Private schools win regularly. Kentucky Country Day — a Louisville private school — produced two confirmed winners in the same season: Deion Davidson in football and Charles Lewis in tennis. St. Xavier, also private, produced three confirmed winners across golf, baseball, and multiple basketball weeks. The ballot is open to any school in the Louisville metro the Courier Journal covers, regardless of public or private status.
What does a close race look like — how many votes does it take to win?

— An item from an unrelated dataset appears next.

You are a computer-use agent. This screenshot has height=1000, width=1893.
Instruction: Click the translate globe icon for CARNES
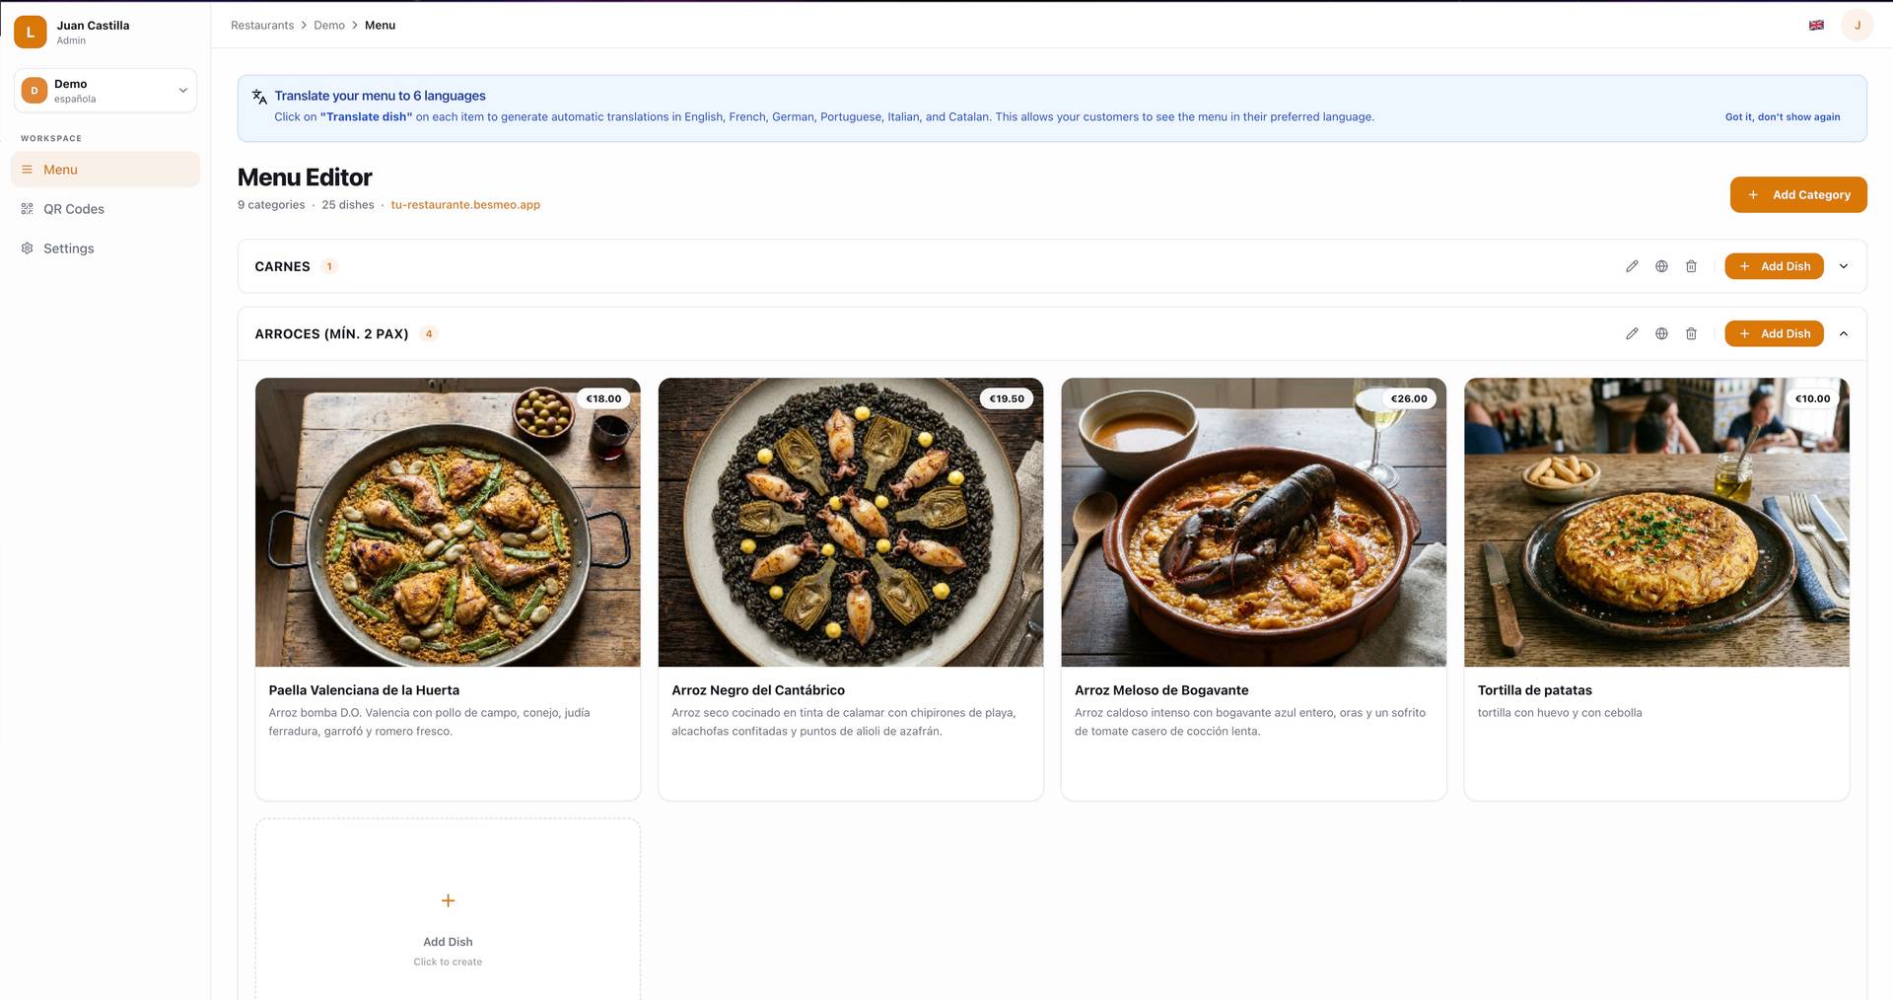[1661, 266]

The Courier Journal does not publish raw vote totals; only the winner and their sport and performance are announced on Friday. No confirmed total for any weekly winner is on record. The field is typically drawn from a metro area with several large public schools (Male, Ballard, Pleasure Ridge Park) and well-organized private school alumni networks (Trinity, St. Xavier, Kentucky Country Day), which suggests campaigns that activate alumni and booster groups early in the week run the relevant races.
How does the Friday winner announcement work, and can I see past winners?
The Courier Journal publishes a winner article on Friday — typically naming the athlete, school, sport, and the performance that earned the votes. There is no public cumulative archive or searchable database of past winners; the only record is individual winner articles in the Courier Journal's site archive. Searching "Courier Journal boys athlete of the week" with a specific name or school on the site returns some past results.

Last reviewed June 2026. Contest dates, rules and vote caps change each season — always confirm the current rules on the official contest page before you vote.